--- Start ---

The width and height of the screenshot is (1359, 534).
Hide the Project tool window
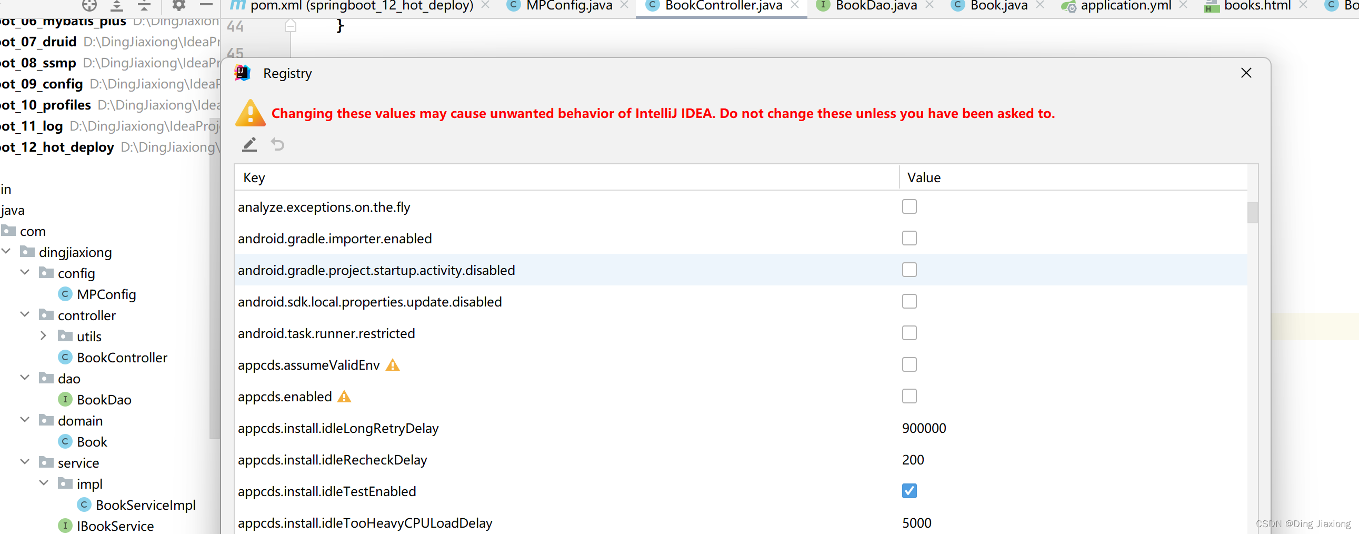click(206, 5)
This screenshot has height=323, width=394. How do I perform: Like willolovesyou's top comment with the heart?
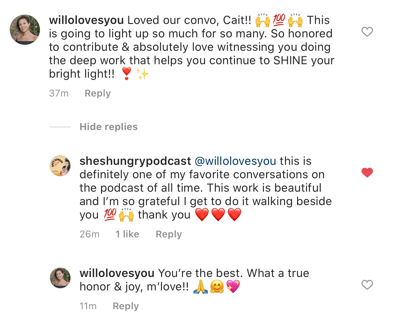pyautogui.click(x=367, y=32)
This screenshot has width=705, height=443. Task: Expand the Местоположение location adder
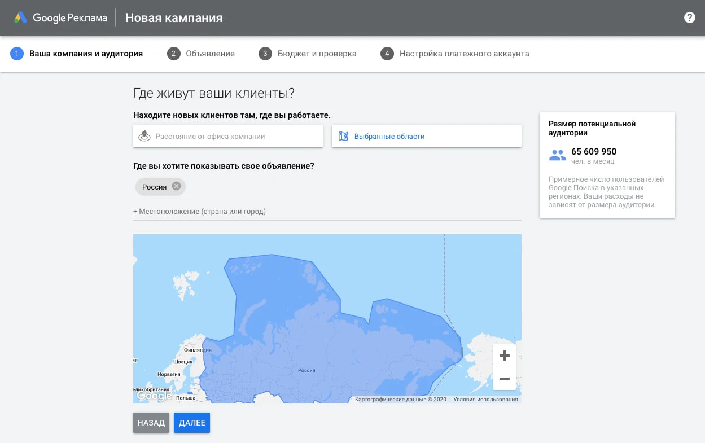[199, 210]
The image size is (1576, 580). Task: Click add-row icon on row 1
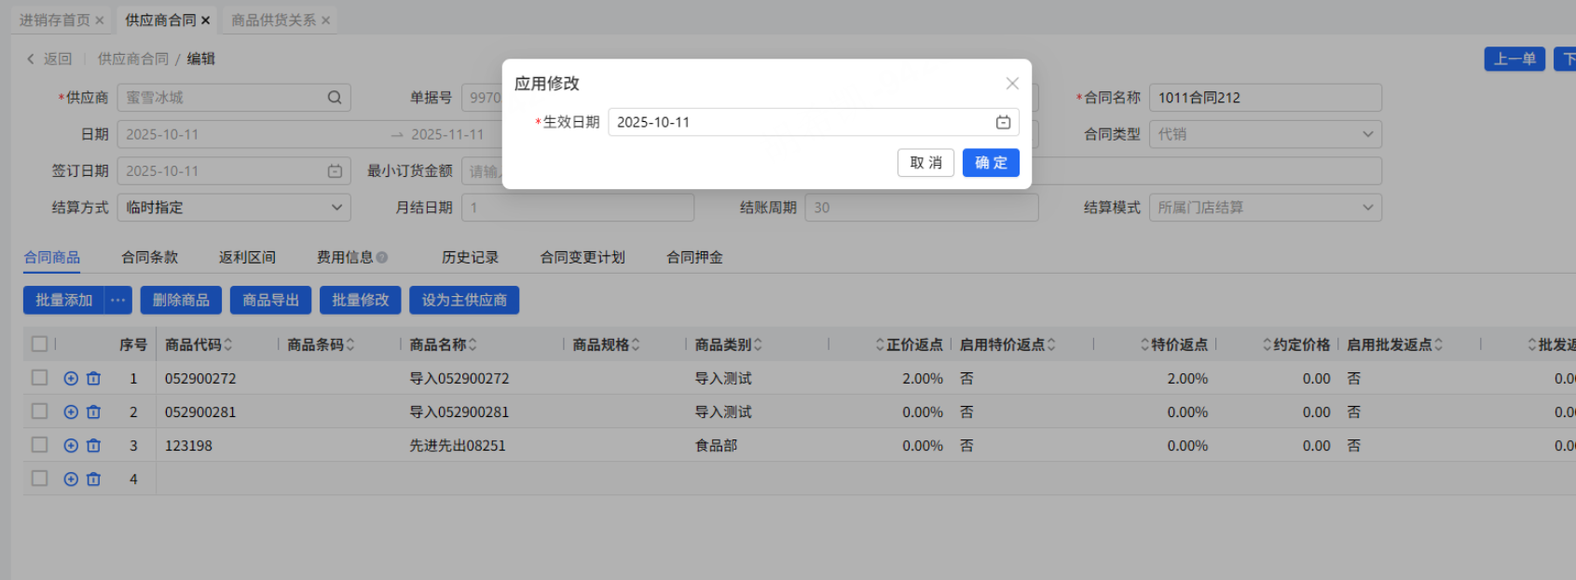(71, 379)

--- End ---

• **Task instructions**: Render every line of the items above as a JSON list of strings, one string per line, omitting blank lines. Leave the pictures out of the list.

• **Answer for the task**:
[
  "The width and height of the screenshot is (1359, 534).",
  "Hide the Project tool window",
  "click(206, 5)",
  "This screenshot has height=323, width=394. How do I perform: Like willolovesyou's top comment with the heart?",
  "pyautogui.click(x=367, y=32)",
  "This screenshot has width=705, height=443. Task: Expand the Местоположение location adder",
  "[199, 210]",
  "The image size is (1576, 580). Task: Click add-row icon on row 1",
  "(71, 379)"
]